I would stay away from using any kind of lingo when you're talking about your experience with a food product.  Whenever I've been asked what I think of something I will explain it as I see it in conversational terms and I'm honest and fair in what I say.   If it's something I personally dislike I tell whomever is asking me that I really don't like quiche (or whatever) so I might not be the best person to ask and I'll try and be as fair as I can with my assessment and then I tell them what I think. 

The thing with using lingo too is it can make you appear to be cocky especially if you are using it in an interview setting.   I would avoid it at all costs until you feel comfortable in your position and even then you might want to avoid it.  I found myself explaining what "the weeds"  were the other day to a guy at work.  He wanted me to help him with what he was doing as it looked to him that I was nearly done my stuff and I told him that I had no one to spare from my department as I was "in the weeds with wrapping" and he had no idea what "in the weeds"  meant.  So I had to explain it to him and it was kind of hard to put it in terms he would understand but I think I did get the idea across to him.  

I had it just today that I had to give my opinion on something.   The head chef came to me with a pan of peppers sliced round and asked me what I thought of them.  I told him that I like the look but I need to do a test pizza with them and then I can give him a better answer.  I did two test pizzas and I found the rounds much easier to handle than the diced  and they made the pizzas look fuller and more appealing.  He really liked the way they looked as well so we're going to work on changing to rounds and I have some time with a scale in my future so I can get the weight and size right to go with the specs we have to work within.  Also I found that the rounds made no mess, so that will shave time off of our production cleanup and they were incredibly easy to place so that should help us on our production time.  He noted everything I said and  he'll decide with his boss what we'll do.    What I just typed  is pretty much what I said to the head chef and he respected my opinion and was thankful for me taking the time to test out an idea that will make things in the end go much smoother if it is approved. 
(most likely it will be... all of the other changes he has brought in have been approved... we just have to go through the process because we are a big corporation)

My only other suggestion to you would be to ditch any ego you may have.  Ego can be a big downfall and I'm not saying you have it but just beware that it can really hurt you as a cook.

Hope this has been of some help....


----------



## thetincook (Jun 14, 2002)

I've never heard of 'squat and quabble' before, but I like it.

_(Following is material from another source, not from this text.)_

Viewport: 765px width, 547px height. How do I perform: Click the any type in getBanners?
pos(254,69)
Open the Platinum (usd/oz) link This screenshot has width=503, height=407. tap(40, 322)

Generally, that segment of the industry is called Quick Service Restaurant/QSR.


----------



## xtiansimon (Aug 30, 2007)

I've heard "In the weeds" before and nobody needed to explain it to me. Its sort of self explanatory if you're working at a country club (^_^)

I'm surprised my lingo question, and thank you for that label, because that's exactly what my question is about--lingo...I'm surprised my lingo question doesn't get any lingo answers. For my dollar, if you're comfortable with lingo, I think you should use it if it gets a point across faster. I'm not uncomfortable explaining my word-use if someone is unfamiliar with what I'm saying.

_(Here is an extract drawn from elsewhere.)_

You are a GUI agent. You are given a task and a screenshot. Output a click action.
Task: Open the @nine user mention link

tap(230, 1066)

As far as my ego, I think I have a healthy sense of self. The trouble is I read, a lot, and I'm always thinking about something constantly. On the line is the only time I'm *not* thinking. I posted because I wanted to talk about lingo. The whole interview angle was just the first example of context that popped into my head. Its true, you should have seen the guy's face when I started reciting health code temps to describe the product I've been cooking. I'm sure he understood I was only giving the "correct" answer. As someone without a culinary edumacation I'm not about pretending to talk like a chef. The lingo I'm after is more like restaurant business talk--i.e "a 15 minute chair".

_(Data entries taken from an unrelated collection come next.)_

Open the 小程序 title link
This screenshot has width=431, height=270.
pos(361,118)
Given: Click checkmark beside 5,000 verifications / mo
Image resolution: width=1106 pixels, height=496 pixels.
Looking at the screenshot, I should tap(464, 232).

And, speaking about hamburger, I was surprised myself by this NYTimes reviewer's *unhorror* at a "less than $10 hamburger" showing some pink:

"...the patty was tall, soft and melting, so pink inside that its juices began to soak the bun at the first bite." [1] Makes me hungry just thinking of it. And never cook a hamburger below 158 @ 15 seconds.

Chris

------

[1]: http://www.nytimes.com/2012/02/22/d...uggles-with-inconsistency.html?pagewanted=all


----------



## leeniek (Aug 21, 2009)

I read the article and I was surprised at how off the cuff the reviewer was about the pink patty.   I remember at one time it was perfectly acceptable to order a medium done burger and I have done it myself but sometime between 1988 and now that changed and now burgers are served well done. 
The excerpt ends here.